The poison ordeal, which forms the basis of judicial proceedings among so many of the African tribes, seems not to have been brought into Europe by the Aryan invaders, although it was in use among their kindred who remained in the East. Possibly this may have arisen from the fact that in their migrations they could no longer obtain the substances which they had been accustomed to use, and before they had familiarized themselves with the resources of their new homes the custom may have fallen into desuetude amid the abundance of other methods. A lingering remnant of it may perhaps be detected in the trial of the priestess of the Gæum in Achaia, already alluded to, but substantially the poison ordeal may be regarded as obsolete in the West.

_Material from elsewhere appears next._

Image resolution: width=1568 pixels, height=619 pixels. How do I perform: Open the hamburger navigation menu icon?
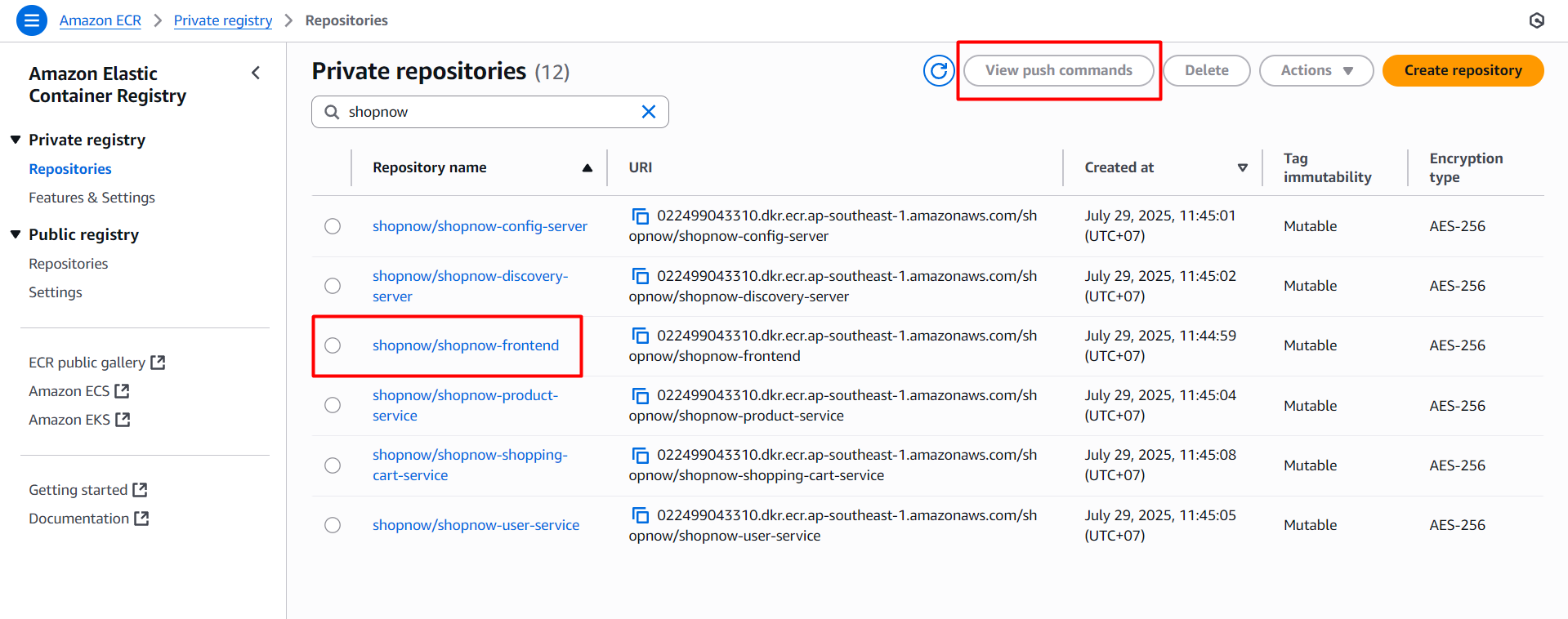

In the East, however, it has continued in use. The poison prescribed is that known as sringa, produced by a tree which grows in the Himalayas, and the judge invokes it—

“On account of thy venomous and dangerous nature thou art destruction to all living creatures; thou, O poison, knowest what mortals do not comprehend.

“This man being arraigned in a cause desires to be cleared from guilt. Therefore mayest thou deliver him lawfully from this perplexity.”

Seven grains of the substance, mixed with clarified butter, are then administered; if no evil symptoms follow during the day, at evening the accused is dismissed as innocent.[1185] A more recent authority describes a somewhat different form. A specified quantity of some deadly article, varying in amount with its activity, is mixed with thirty times its weight of ghee, or clarified butter. The patient takes this, standing with his face to the north, and if it produces no effect upon him while the bystanders can clap their hands five hundred times, he is pronounced innocent and antidotes are at once administered to him.[1186] A slight variation of this is recorded by a writer of the last century. After appropriate religious ceremonies, seven barleycorns of the deadly root vishanaga, or of arsenic, are mingled with thirty-two times its bulk of ghee, and eaten by the accused from the hand of a Brahman. If it produces no effect, he is acquitted.[1187] Much more humane was the custom described by Hiouen Thsang in the seventh century, when the experiment was performed vicariously on a bullock, even as a hen is used among the Niam-Niam of equatorial Africa. The animal was fed with poisoned food, and poison was likewise inserted in a wound made for the purpose in the right leg, while the fate of the accused was determined by the death or survival of the unlucky beast.[1188]

Still another form in modern times seems to have been invented as a combination of the hot-water and poison ordeals. A naga or cobra is dropped into a deep earthen pot along with a coin or ring, which the person on trial must remove with his hand. If he is bitten, he is condemned; if he escapes scathless, he is acquitted.[1189]


[CHAPTER XIV.]
IRREGULAR ORDEALS.

The devout dependence upon Heaven, exhibited in the ordeal, did not exhaust itself on the forms of trial described above, but was manifested in various other expedients, sometimes adopted as legal processes, and sometimes merely the outcome of individual credulous piety. While therefore they cannot be regarded as forming part of the recognized institutions of Europe, still they illustrate too clearly the tendency of thought and belief to be entirely passed over.